As 2025 draws to a close, the outlook in Uzbekistan’s banking sector is tilting positive: according to new statistics released by the Central Bank, the share of non-performing loans (NPL) in banks’ loan portfolios has dropped noticeably. As of December 1, the figure stood at 3.45%, compared with 4.27% over the same period last year. This was reported by upl.uzreports.
The regulator’s figures show that the improvement is driven not only by the expansion of total lending, but also by a real reduction in problem debt. During the reporting period, commercial banks’ total loan portfolio increased from 525.9 trillion soums to 595.3 trillion soums, while the volume of non-performing loans, on the contrary, fell from 22.45 trillion soums to 20.55 trillion soums.

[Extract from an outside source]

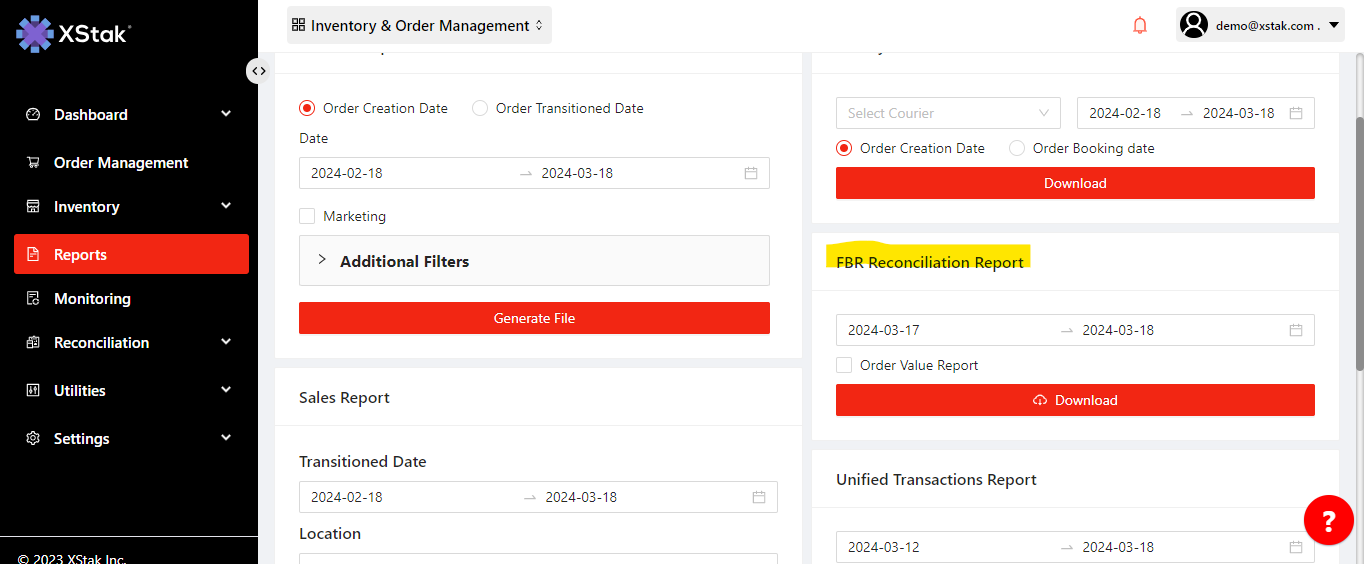The width and height of the screenshot is (1364, 564).
Task: Open Monitoring in the sidebar
Action: pos(92,299)
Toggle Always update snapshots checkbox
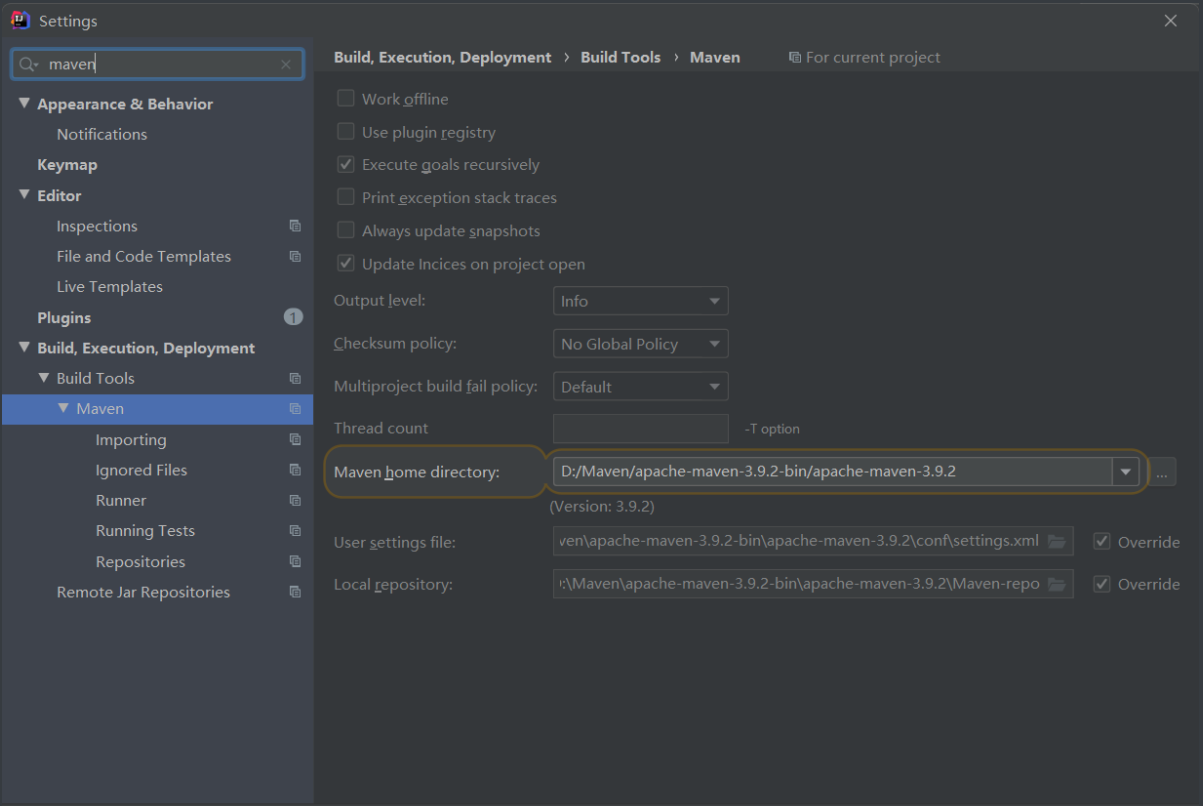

Experts view the 0.82 percentage-point decline in NPLs as a sign of stronger borrower discipline and effective measures by banks to remove legacy risks from their balance sheets. The sector, it appears, is entering a stabilization phase after a period of active lending.
Against international benchmarks, the situation is also under control: in global practice, an NPL ratio in the 3–5% range is considered higher-risk but manageable. For emerging economies, including Uzbekistan, such levels are typical and usually do not require emergency regulatory measures.
The term NPL became widely known in the global economy after the Asian financial crisis of the late 1990s. At that time, in countries such as Thailand and Indonesia, the share of problem loans rose to 40–50%, paralyzing banking systems. Today’s level of around 3–5% in Uzbekistan indicates that risks are being managed.